Predicted toxicity correlates with disease severity in vivo. Using high and low doses (7.8–8.0 and 3.7–4.1 × 10⁷ CFU, respectively), mice were inoculated intravenously with the high and low toxic isolates (HU13 and MU9, respectively), and survival of the mice, the development of septic arthritis, and weight loss were recorded as indications of disease severity. In each case the highly toxic HU13 isolate caused the most severe disease symptoms. (A) n = 10–15. (B) n = 8–10. (C) n = 10–20. (D) n = 10. (E) n = 10–19. (F) n = 10. Significant P-values (<0.05) are indicated (*).

Figure 3.

Functional verification using transposon mutagenesis. Mutated S. aureus isolates with transposon insertions in 15 of the 124 toxicity-associated loci were isolated (all in intergenic loci). Four of the 15 transposon insertions affected the toxicity of the isolate. The bars represent the mean % T-cell survival following incubation with bacterial supernatant, and the error bars the 95% confident intervals. Wild type represents the unmutated parent isolate, AgrB⁻ is a negative control, and the following are the transposon insertion mutants and their associated polymorphism: 95E07: 301089; 93B09: 761112; 82B04: 787629; 180A03: 799276; 207A03: 1121452; 90D01: 1503110; 137C12: 1931155; 45D06: 2027204; 179E03: 211134; 108B09: 2532617; 113D01: 2571739; 86C03: 2640325; 168E05: 2657438; 72A04: 2753734; 64A09: 2810368.

Figure 4.

SNP2174068 has a major impact on the response of AgrC to AIP and hence toxicity. Dose-response curves for the activation of the lux-based agrP3 reporter via AIP-1 by the TW20 agrC allele (•) compared with the SNP2174068 variant (■).

Figure 5.

Heat-map representing interacting SNPs conveying epistasis between SNPs that affects an isolate’s toxicity. Each SNP is represented on both the x- and y-axes with the origin of replication based at the intersection of the axes (at zero).

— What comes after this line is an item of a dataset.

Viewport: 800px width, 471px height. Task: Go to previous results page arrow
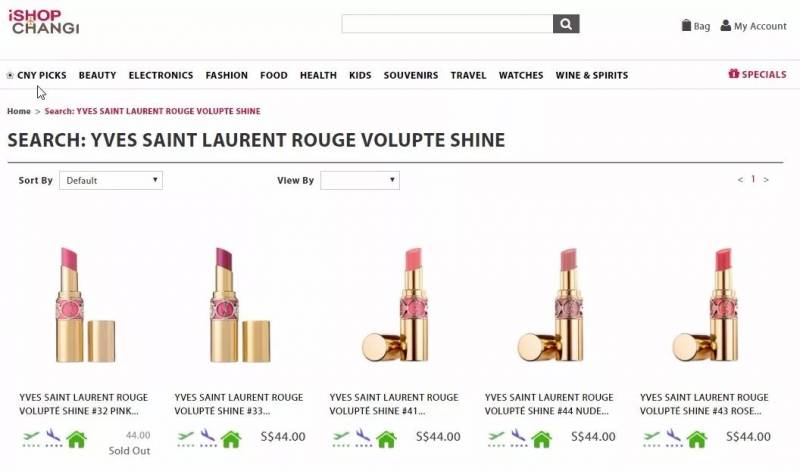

The size and color of the spot represent the significance of the interaction between SNPs as illustrated by the colored bar.

Figure 6.

Genetic signatures affecting the toxicity of MRSA isolates. (A) Unsupervised hierarchical clustering analysis of significant SNPs/indels affecting toxicity in 90 isolates of the MRSA lineage ST239, color-coded (along the bottom) according to toxicity classes: low (green, <35,000), medium (orange, <65,000), and high (red, >65,000). Where an isolate has either the reference sequence at a site or the SNP/indel is illustrated as a change in block color across the rows. The most highly toxic strains are found to cluster together, indicating similar signatures independent of genetic background. Clusters highlighted by red bars on top denote strains with identical SNP/indel signatures. SNPs and indels highlighted in red (on the left-hand side) are those found to have high importance for the predictive model. (B) Random forest regression analysis shows a good fit between the strains’ observed level of toxicity and those predicted by the model; most outliers belong to clusters of identical strains, which cannot be resolved by these SNP/indel signatures. (C) Top 20 SNP and indels with highest influence on class prediction error, ordered by descending degree of importance.